Your goal
Resume the page excerpt about the 1984 NBA Finals between the Celtics and the Lakers, continuing after its last sentence.

Page excerpt

Both of Boston’s wins came in overtime, and the Celtics, thanks to a Gerald Henderson steal in Game 2, were fortunate the Lakers didn’t grab a 3-0 series lead. Boston regrouped, and Larry Bird admitted he needed to change things up against the intense defensive pressure applied by Lakers guard Michael Cooper.

Larry Bird riled up his Boston Celtics teammates after a Game 3 embarrassment

The Lakers immediately took control of the 1984 NBA Finals by stealing homecourt advantage from the Celtics in Game 1. Led by Kareem Abdul-Jabbar’s 32 points, the visiting Lakers pulled out a 115-109 victory in Game 1. They nearly did the same in Game 2.

LA held a two-point lead and had possession of the ball with 18 seconds left in the second game of the series. Lakers forward James Worthy lofted a cross-court pass intended for Byron Scott that was intercepted by Henderson. Henderson drove in for the game-tying layup with 13 seconds remaining. The Lakers failed to get off a shot the rest of regulation, and Boston escaped with a 124-121 overtime win.

In Game 3 in Los Angeles, the Lakers flat-out dominated. Larry Bird was the lone Celtics starter to show up, finishing with 30 points. Nobody else had more than 10 points in an embarrassing 137-104 win. After the game, Bird blasted his teammates for their soft play.

“Until we get our heads where they belong, we’re in trouble,” Bird said, according to Jackie MacMullan’s book When The Game Was Ours. “We’re a team that plays with heart and soul, and today the heart wasn’t there. I can’t believe a team like this would let LA come out and push us around like they did. We played like sissies.”

Raw data
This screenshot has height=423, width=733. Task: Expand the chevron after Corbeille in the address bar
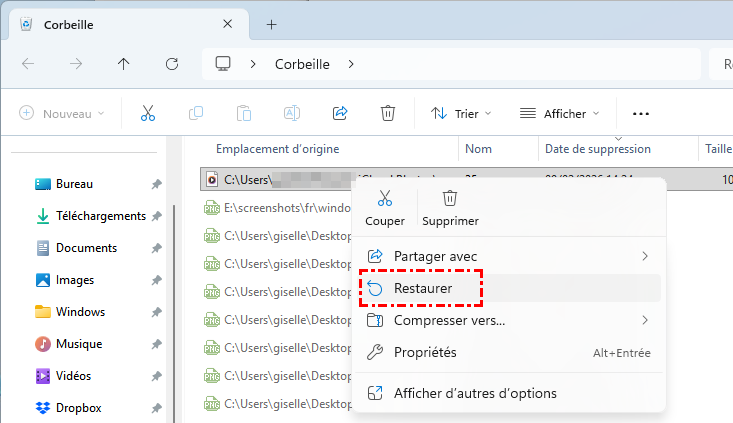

Result of this exercise
Kevin McHale received Bird’s message loud and clear. In Game 4, with his team trailing 76-70, McHale clotheslined Kurt Rambis, who was driving in for a layup. The hard foul prompted both benches to clear and swung momentum in Boston’s favor. The Celtics went on to win in overtime and eventually claim the series in seven games.

Bird knew he had to make some changes in Game 5 against Michael Cooper

Although Bird had a strong game in that Game 3 blowout loss, he struggled with his shooting in the other three games against Cooper, a defender who Bird said was the only one who could really shut him down. In Games 1, 2, and 4, Bird went 24-for-63 from the floor. He knew he had to find a way to capitalize on his advantages over Cooper, and he knew the Celtics had to want it more than the Lakers.

“We had to come out and be tougher than the Lakers — prove to them we wanted it more,” Bird wrote in his book, Drive: The Story of My Life. “For three-and-a-half games, that wasn’t the case. We never did shoot well in that series. We wound up winning despite shooting something like 40 percent from the floor. Some people called it ‘1950s basketball.’

“We were a good rebounding team anyway. We just had to turn it up a notch. I also realized that if I was going to get the job done against Michael Cooper, I’d have to play a more physical inside game and take more advantage of my two advantages over him — size and strength.”

In Game 5, Bird made 15 of 20 shots from the floor and went for 34 points in a convincing 121-103 victory. After losing Game 6 in LA (Bird went 8-for-11 for 28 points), the Celtics sealed the deal with a 111-102 win at home in Game 7.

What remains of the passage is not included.